Serenity, jestes wyjatkowa. Czytam Twoje wpisy zawsze ze szczegolna uwaga i wyznam Ci,ze podziwiam Twoja sile i zdrowe podejscie do sprawy. Jestes dla mnie wzorem. Silna kobieta, pewna tego, ze dojdzie do celu. I to jest to, czego nam wszytkim tutaj potrzeba: wiara w to, ze osiagniemy cel. Nie wazne jak dlugo bedziemy sie starac, wazne, ze sie uda! Jestem pewna,ze dla nikogo z nas nie bedzie sie liczyc fakt, ze dlugo czekamy na nasze bobasy, w chwili, gdy juz je utulimy. Gwarantuje Wam dziewczyny. Czasem tylko w rozmowach z rodzina lub kims znajomym wspomnimy, ze czekanie na dziecko bylo dla nas trudne, ale to nie bedzie mialo znaczenia, gdy juz bedzie dzieciatko. Dziekuje Ci Serenity, ze tak mnie inspirujesz, moj ty Wzorcu
(jak tam Twoje plamienia? ustaly czy przeistoczyly sie w @?)
Magdziu25, w piatek trzymam za Ciebie kciuki. oby pecherzyki grzecznie dojrzewaly i czekaly z utesknieniem na dzielnych rycerzy Twojego mezczyzny
Luizka!!!!!!!! Mamusiu Ty jedna! gratuluje Ci goraco! Wyslij nam troche fasolkowych dobrych mysli
Olciaaa, jak juz bedziemy wszystkie mialy dzidzie pod sercem, wpadniemy Cie odwiedzic do pieknej Grecji, co Ty na to?
Bylam juz kiedys w Grecji, na Krecie.
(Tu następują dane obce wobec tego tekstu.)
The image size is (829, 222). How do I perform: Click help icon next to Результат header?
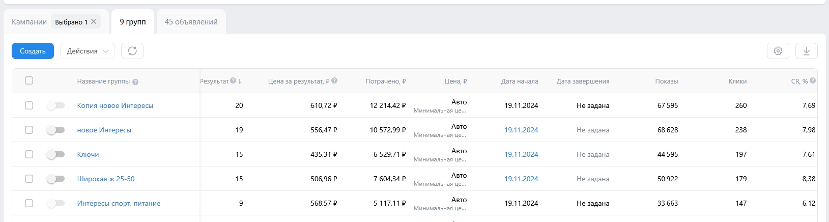pos(233,81)
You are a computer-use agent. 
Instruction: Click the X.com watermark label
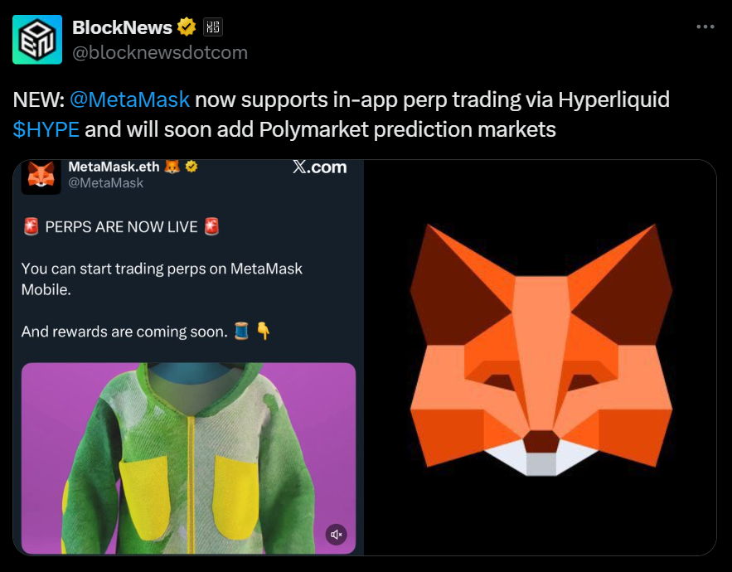(x=319, y=167)
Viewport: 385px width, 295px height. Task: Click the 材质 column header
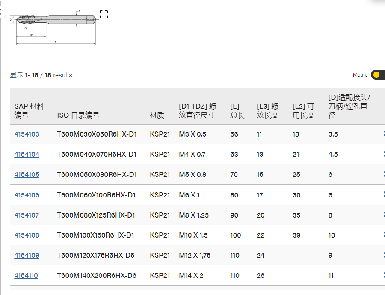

A gdzie Ty zamieszkujesz, o szczesliwa?
Krolewno, co nowego u Ciebie? jak samopoczucie?
Mala 26, ten sposob ze szpileczkami i eleganckim ubiorem jest rzeczywiscie dobry.
A mowi sie ze to nie szata zdobi czlowieka... guzik prawda w niektorych sytuacjach.